** Stored data **
===

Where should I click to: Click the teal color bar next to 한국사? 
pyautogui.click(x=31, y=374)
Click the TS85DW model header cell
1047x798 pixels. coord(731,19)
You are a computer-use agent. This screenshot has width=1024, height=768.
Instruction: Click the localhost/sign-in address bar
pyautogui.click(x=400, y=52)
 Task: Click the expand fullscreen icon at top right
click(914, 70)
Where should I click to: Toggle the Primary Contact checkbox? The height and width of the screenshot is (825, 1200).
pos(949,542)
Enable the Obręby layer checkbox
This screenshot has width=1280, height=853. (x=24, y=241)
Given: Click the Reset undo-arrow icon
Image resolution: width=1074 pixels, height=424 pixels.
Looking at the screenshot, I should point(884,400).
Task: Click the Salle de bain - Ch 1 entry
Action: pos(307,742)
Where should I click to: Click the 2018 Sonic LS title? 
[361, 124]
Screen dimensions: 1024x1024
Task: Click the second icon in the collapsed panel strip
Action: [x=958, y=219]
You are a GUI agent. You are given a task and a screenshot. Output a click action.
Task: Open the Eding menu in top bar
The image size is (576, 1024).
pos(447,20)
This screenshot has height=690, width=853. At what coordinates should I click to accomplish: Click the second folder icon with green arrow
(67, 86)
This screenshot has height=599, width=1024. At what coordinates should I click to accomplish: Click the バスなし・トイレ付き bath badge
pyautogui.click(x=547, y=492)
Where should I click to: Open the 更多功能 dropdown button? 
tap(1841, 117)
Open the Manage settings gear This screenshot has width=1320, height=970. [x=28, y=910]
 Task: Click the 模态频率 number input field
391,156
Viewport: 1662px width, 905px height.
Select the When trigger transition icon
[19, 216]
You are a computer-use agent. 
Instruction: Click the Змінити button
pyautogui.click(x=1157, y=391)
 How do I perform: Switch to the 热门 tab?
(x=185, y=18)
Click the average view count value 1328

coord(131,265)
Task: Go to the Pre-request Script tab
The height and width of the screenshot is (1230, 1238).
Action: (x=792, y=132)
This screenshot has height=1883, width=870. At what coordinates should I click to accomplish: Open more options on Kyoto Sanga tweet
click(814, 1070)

===

** ASSIGNMENT **
Exactly the lines from the one containing "Task: Go to the Pre-request Script tab" through the final line of the records above are needed, copied word for word.

** ANSWER SPACE **
Task: Go to the Pre-request Script tab
The height and width of the screenshot is (1230, 1238).
Action: (x=792, y=132)
This screenshot has height=1883, width=870. At what coordinates should I click to accomplish: Open more options on Kyoto Sanga tweet
click(814, 1070)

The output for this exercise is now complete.